Yes, the goal is similar - to provide a nice API without limiting any of the possibilities. It's much less restrictive (doesn't whitelist parameters) and tries not to force you to learn both Elasticsearch's query language and a DSL on top of by staying close to the original api.
It's currently work in progress but you can already see in tests some of the features like chainable API, composing queries and filters and aggregations:
I try to work closely with the fine people at Mozilla currently maintaining ElasticUtils to make sure there is a nice migration path and I don't miss anything obvious. Any feedback would be more than welcome (github, twitter, email, irc #elasticsearch-py, carrier pigeon, ...)!
Hi Yipit folks! It's Alec, from the Seattle Django group. We also developed something like this internally at Nimia due to the exact same use case: needing to access certain types of queries that didn't fit for haystack. Looks like we should have open sourced it so we could have collaborated.
Putting together and composing queries in ES is error prone and I have grown quite allergic to libraries that just write off the query/filter API ES provides as "json blob lol lol".
You can lose massive amounts of time debugging a broken query in ES, due in no small part to a lack of an explicit spec.
To respond to the mis-aimed comment:
It's not about just beginning learning - it's a problem the moment you want to properly compose queries and not just have dumb templates.
I am not new to ES, I've been using it for years.
I understand wanting directness and the full breadth of the Elasticsearch API (thus moving away from Haystack), but not actually supporting anything in the API (which is the actual hard work, not wrapping an http-client) is problematic.
Are you referring to the drive to use more of a languages' built in operators to build queries, instead of my approach? I think the Mozilla library uses an approach like that.
I work with Andrew at Yipit. As he mentioned in a comment below, we're using features of Elasticsearch that aren't (and probably shouldn't be) exposed by haystack, and some of the query building started to get a little messy.

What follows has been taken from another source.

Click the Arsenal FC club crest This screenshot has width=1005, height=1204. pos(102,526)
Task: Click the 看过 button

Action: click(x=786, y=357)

I'm excited Andrew decided to work on this during our last hackathon and that now we're able to share it with the community.
We've been really happy with Elasticsearch. Hopefully this library will help more people leverage Elasticsearch in their python projects.
We used to use Haystack, but found it a bit too opinionated for us once we wanted to do some custom stuff. It is a bit more faithful to the Django queryset API, something we had to abandon to let us use more of the complex Elasticsearch query features.
It is a modified version of what we use at Yipit. I stripped out mostly things related to working with Django/Flask apps. It comes in very handy when making sure we maintain style and push fewer broken commits. Feel free to re-use.